Sorry about the poor quality of this ECG, This copy found at a local ER.

0638 EMS arrives on scene to find approximately 400 lb man sitting on the edge of his bed at home. He states that he was sleeping when he was awaken by sever chest pain. He looks pale and appears in anxious. Skin is w/d, lungs clear = bilateral. He has a history of Coronary artery disease and coronary artery bypass grafting in 2003.

BP is 140/70
RR is 20
no other information available

Non PCI center is 10 mins away, PCI center is 30 mins away. What’s going on and how do you treat?

From → Case File

  1. bashir hussein permalink

    myocardial infarction…..

  2. thanks bashir, how would you treat?

    • Toyanna Frye permalink

      There is definite elevation in II, III, and aVF with st-depression in I and aVL and there appears to be t-wave inversion in V4-6. Definitely an Inferior MI. High flow O2, 324mg of ASA PO, 3 SL nitro sprays as long as he maintains his stable B/P, and possibly morphine en route if the pain does not decrease. I would transport on to the PCI center for definitive care!

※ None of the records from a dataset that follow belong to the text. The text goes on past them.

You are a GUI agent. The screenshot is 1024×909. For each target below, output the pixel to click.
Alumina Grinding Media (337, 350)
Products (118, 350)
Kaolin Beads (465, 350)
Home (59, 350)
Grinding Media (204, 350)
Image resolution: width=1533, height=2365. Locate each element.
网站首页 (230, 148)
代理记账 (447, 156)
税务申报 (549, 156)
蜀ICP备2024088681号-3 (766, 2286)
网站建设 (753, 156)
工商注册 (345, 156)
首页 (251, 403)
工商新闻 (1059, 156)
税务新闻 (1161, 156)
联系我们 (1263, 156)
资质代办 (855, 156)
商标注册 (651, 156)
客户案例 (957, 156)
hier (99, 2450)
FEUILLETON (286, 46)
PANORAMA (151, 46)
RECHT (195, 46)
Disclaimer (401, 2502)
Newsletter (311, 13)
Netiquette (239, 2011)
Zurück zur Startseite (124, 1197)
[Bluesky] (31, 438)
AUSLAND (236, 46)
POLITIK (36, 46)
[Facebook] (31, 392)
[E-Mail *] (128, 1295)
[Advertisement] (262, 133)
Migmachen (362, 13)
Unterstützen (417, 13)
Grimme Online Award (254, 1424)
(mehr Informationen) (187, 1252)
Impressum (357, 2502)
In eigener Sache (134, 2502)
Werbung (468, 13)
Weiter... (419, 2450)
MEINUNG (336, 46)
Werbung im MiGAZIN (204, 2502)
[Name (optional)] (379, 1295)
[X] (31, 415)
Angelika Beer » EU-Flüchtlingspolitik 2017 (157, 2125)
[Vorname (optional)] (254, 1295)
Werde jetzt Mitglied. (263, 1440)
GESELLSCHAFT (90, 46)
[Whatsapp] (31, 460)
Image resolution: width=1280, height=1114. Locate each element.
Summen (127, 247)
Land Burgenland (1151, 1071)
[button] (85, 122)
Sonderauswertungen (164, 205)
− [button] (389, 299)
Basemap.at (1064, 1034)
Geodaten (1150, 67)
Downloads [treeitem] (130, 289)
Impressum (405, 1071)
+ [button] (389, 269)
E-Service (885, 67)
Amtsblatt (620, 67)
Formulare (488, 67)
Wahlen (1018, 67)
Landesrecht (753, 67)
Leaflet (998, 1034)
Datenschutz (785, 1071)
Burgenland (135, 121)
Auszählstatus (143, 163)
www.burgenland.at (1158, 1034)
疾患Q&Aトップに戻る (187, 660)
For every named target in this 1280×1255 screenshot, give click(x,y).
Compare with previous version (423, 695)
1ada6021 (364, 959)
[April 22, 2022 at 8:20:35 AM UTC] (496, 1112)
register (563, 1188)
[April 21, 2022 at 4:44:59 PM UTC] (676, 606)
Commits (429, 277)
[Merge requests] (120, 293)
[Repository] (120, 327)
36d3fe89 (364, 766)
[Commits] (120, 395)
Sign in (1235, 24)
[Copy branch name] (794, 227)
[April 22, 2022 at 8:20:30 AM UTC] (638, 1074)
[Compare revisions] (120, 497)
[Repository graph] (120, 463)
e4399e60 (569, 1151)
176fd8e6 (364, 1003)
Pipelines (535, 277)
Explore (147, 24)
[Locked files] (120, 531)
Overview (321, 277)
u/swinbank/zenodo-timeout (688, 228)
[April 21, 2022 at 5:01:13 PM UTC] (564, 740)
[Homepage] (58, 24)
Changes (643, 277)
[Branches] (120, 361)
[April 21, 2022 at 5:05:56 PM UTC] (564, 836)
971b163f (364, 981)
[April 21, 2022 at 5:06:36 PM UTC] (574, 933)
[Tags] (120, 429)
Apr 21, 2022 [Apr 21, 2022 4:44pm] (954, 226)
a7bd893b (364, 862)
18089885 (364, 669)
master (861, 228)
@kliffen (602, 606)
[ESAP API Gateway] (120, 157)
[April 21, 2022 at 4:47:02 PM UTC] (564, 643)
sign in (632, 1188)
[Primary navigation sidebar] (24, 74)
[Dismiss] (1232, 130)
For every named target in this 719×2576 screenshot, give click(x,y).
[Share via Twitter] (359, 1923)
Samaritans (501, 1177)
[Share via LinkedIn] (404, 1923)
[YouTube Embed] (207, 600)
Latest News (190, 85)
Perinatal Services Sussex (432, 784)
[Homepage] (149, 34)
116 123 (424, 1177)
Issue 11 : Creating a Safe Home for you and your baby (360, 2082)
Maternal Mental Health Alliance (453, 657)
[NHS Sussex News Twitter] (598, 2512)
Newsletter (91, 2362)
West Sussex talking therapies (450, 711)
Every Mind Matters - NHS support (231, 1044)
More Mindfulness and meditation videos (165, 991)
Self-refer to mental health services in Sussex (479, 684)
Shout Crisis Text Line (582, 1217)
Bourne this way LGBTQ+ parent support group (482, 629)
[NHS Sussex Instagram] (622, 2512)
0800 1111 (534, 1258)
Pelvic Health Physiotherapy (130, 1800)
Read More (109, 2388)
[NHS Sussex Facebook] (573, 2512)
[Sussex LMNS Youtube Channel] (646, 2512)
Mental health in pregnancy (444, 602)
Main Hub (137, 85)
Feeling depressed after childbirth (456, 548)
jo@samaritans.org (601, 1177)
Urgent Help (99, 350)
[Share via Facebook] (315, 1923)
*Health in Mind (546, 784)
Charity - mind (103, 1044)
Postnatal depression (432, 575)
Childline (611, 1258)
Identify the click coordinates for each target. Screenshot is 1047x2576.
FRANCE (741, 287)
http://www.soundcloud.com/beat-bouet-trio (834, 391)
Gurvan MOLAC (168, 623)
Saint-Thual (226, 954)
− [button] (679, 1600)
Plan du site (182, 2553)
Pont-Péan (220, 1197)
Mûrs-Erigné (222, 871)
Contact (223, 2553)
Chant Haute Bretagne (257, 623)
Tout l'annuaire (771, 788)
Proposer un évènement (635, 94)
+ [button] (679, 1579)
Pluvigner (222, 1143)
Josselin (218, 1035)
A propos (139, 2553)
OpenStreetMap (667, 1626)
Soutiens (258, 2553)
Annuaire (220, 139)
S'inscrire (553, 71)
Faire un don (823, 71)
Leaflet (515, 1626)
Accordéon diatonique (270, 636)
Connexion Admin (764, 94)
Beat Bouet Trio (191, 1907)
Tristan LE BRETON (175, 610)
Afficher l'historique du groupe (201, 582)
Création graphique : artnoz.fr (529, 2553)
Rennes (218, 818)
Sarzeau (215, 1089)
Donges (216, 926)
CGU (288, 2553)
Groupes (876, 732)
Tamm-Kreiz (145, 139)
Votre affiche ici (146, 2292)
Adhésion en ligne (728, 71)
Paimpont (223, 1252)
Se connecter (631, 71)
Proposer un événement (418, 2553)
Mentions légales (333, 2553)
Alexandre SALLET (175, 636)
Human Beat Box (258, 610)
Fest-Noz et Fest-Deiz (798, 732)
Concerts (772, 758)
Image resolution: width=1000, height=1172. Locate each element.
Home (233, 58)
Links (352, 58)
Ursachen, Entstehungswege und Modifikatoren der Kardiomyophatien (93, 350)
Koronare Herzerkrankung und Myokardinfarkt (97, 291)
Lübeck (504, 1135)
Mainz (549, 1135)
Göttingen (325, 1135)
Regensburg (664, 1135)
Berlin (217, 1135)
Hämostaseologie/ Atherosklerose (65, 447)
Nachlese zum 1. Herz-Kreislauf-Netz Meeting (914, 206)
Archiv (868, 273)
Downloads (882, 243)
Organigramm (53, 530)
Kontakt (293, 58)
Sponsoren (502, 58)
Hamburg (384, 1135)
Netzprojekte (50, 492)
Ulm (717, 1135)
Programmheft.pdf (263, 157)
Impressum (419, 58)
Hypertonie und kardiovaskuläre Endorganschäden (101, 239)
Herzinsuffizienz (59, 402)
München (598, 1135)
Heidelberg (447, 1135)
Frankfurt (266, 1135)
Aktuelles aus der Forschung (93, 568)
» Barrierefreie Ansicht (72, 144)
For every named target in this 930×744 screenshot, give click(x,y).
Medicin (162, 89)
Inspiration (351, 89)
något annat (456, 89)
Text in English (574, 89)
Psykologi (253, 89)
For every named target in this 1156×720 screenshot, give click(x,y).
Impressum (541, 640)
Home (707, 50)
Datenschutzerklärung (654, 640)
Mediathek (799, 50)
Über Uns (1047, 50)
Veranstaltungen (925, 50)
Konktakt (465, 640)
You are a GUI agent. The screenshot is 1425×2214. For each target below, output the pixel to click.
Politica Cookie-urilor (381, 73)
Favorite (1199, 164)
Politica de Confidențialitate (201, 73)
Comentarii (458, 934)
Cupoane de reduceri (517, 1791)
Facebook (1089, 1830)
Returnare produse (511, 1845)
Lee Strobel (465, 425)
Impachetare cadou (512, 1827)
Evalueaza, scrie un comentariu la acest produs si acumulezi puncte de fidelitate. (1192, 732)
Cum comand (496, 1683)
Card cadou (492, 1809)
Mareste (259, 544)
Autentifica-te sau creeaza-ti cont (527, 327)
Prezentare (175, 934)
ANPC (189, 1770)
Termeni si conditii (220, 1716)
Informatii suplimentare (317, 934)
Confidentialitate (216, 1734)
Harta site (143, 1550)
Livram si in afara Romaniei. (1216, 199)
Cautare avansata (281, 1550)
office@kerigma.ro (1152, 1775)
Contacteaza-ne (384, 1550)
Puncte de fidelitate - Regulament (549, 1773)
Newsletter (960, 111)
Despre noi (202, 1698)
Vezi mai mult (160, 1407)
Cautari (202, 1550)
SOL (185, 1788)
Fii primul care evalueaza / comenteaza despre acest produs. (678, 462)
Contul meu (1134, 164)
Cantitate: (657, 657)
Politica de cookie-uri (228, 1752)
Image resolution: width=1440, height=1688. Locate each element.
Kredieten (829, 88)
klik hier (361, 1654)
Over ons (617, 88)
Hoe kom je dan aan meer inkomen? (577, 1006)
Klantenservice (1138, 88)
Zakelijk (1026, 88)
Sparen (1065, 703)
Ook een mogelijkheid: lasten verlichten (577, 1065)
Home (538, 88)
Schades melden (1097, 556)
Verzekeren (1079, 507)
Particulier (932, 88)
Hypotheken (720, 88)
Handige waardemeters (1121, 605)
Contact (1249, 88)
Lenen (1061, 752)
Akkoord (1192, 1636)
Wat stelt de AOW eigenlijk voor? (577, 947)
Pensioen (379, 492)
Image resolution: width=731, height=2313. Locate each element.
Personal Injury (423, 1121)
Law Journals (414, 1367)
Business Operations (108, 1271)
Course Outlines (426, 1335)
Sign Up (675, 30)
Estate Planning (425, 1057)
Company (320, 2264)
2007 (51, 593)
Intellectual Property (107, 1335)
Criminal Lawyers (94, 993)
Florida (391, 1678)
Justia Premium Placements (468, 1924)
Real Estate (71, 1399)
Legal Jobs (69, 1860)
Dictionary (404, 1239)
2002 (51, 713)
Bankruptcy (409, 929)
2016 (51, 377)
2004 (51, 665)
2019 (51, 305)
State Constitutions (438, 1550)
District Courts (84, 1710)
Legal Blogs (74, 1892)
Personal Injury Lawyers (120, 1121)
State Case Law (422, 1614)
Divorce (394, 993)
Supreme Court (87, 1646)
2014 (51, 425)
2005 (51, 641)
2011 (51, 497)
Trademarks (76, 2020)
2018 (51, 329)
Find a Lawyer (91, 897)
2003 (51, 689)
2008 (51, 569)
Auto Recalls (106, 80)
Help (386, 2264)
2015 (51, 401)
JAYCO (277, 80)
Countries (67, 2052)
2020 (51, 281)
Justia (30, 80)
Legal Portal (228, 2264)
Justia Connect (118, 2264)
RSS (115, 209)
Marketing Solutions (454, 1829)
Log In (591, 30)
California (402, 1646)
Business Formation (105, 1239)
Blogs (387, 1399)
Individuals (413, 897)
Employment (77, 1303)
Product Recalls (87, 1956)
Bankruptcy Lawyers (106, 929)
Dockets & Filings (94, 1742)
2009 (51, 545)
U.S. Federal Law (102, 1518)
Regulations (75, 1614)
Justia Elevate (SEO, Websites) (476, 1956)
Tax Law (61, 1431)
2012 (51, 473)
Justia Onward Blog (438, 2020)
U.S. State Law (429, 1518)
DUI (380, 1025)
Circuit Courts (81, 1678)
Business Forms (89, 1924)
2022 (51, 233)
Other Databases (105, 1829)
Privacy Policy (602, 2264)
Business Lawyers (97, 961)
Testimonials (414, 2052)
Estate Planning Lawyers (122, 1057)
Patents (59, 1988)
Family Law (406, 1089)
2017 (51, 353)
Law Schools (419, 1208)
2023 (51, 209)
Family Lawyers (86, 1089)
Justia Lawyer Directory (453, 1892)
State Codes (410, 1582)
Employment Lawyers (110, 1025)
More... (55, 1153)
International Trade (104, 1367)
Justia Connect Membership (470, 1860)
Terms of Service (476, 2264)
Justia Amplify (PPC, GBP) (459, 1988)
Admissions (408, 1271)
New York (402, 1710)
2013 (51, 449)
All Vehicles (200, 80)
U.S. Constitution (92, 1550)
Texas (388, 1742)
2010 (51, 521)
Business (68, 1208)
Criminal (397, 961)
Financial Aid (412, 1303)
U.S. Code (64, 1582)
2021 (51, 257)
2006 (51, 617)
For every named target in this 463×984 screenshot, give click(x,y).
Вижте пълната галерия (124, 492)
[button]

  3. Tanee Thomas permalink

    I agree w/ Miss Toy’s treatment, granted it is not a right sided MI. I see elevation in II, III,AVF with depression in the high lateral leads. Jeff, tell me again the significance with the T wave inversion in I and AVL. And what leads go where to show a 15 lead, to see if a right sided MI is a valid concern. Your awesome for doing this! Thank you!!!

  4. Tanee, to obtain a 15 lead ekg, just take v4 and move it to 5th intercostal midclavicular on the right side to get V4r. Knowing if a person has a posterior wall MI in the presents of a inferior MI is really not that important. The most important is identifying RVI. Being prepared for BP drop after NTG administration by either giving a fluid bolus before administration or by having IV lines in place. Also remember it would be safe to assume RVI is involved if the pt has an inferior MI and the rate is brady and the BP is low or marginal and the lungs are clear with no JVD present.

  5. aetheranobis451 permalink

    I see elevation in II, II, aVF, with reciprocal depression in 1 and aVL which is classic for Inferior wall MI. I also see some T-wave inversion in the lateral precordial leads. Oxygen, ASA, right sided 12-lead to rule out RVI, and if none, NTG SL (as long as no ED drugs taken) and off for the 30 minute ride to the PCI center. With transmission of the ECG to the receiving center if possible.